In base alla proposta, le case produttrici dovrebbero impegnarsi a garantire la riparazione dei prodotti acquistati dai consumatori entro un periodo di tempo compreso tra i 5 e i 10 anni.
Si stima che questa modifica del modello di consumo comporterà un risparmio totale di 176,5 miliardi di euro, una diminuzione di 18,5 milioni di tonnellate di gas serra, una riduzione di 3 milioni di tonnellate di rifiuti e un risparmio di 1,8 milioni di tonnellate di risorse nei prossimi 15 anni.
Inoltre, ridurre la quantità di prodotti gettati via e limitare il consumismo non rappresenta solo una forma di protezione dell’ambiente e dei diritti dei consumatori, ma anche una scelta strategica che aiuta a diminuire la dipendenza dai paesi fornitori di materie prime, divenendo pertanto un fattore di rilevanza per la posizione internazionale dell’Unione Europea.

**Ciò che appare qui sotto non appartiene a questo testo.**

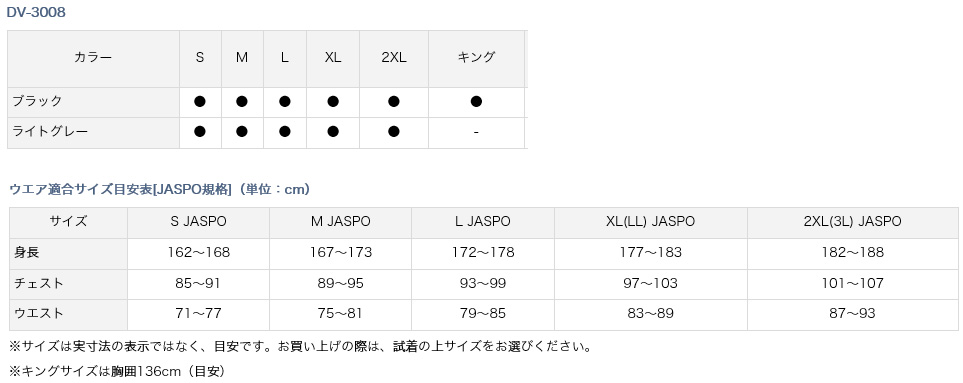The width and height of the screenshot is (963, 383).
Task: Click the ブラック XL availability dot
Action: pos(333,102)
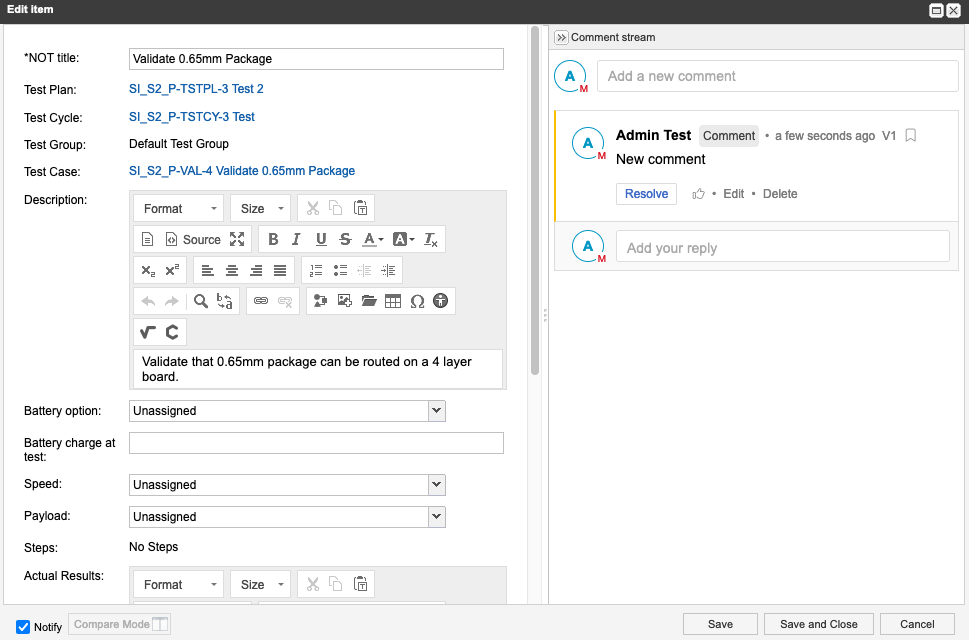Open the Battery option dropdown

pos(436,411)
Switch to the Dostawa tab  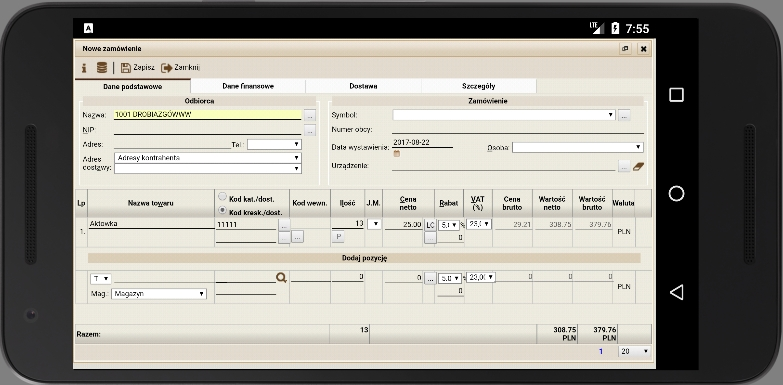[364, 86]
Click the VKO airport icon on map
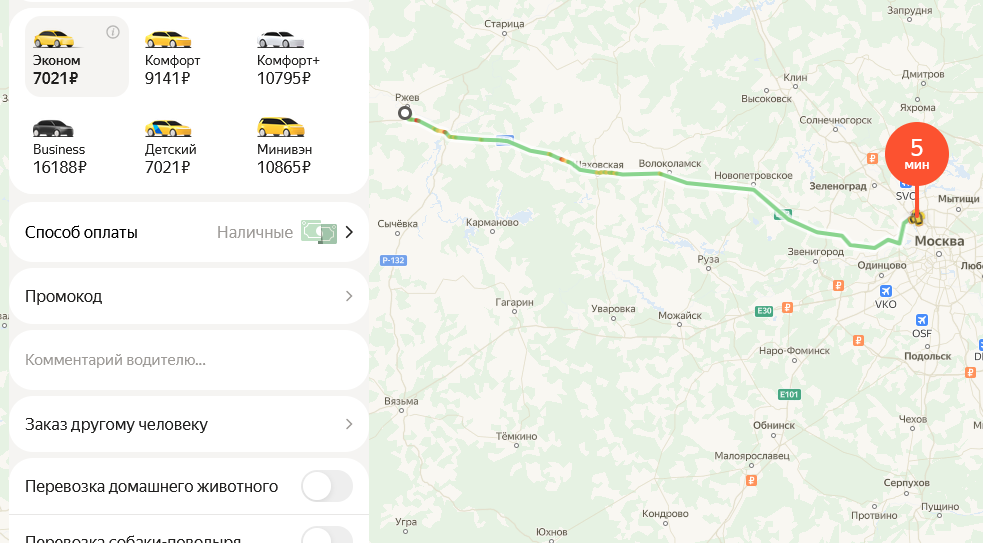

Qualora venisse approvata, la norma relativa al diritto alla riparazione concederebbe ai consumatori la facoltà di far riparare i propri prodotti, oltre il limite dei 2 anni di garanzia legale previsti dalla normativa, direttamente dai produttori, in un intervallo di tempo compreso tra i 5 e i 10 anni dall’acquisto. La disposizione si applicherebbe a dispositivi quali frigoriferi, aspirapolvere, televisori, lavatrici e ad altri prodotti considerati riparabili dalla legislazione europea; al momento, sono in corso trattative per estendere la norma anche a smartphone e tablet.
Inoltre, i produttori saranno tenuti a fornire ai consumatori informazioni trasparenti e facilmente accessibili sui propri prodotti e sui servizi di riparazione, che dovranno essere messi a disposizione a titolo gratuito o a costi contenuti, a meno che la sostituzione del prodotto non risulti effettivamente più economica.
In aggiunta, verrà realizzata una piattaforma online per facilitare il collegamento tra consumatori e servizi di riparazione attivi nei diversi stati membri. Le nuove disposizioni avranno validità solo per le imprese che producono beni, e queste ultime saranno tenute a rispettare i termini previsti per garantire il diritto alla riparazione. Ciò implica una maggiore responsabilizzazione delle grandi aziende, , che saranno costrette a limitare gli sprechi e di conseguenza ridurre l’impatto ambientale.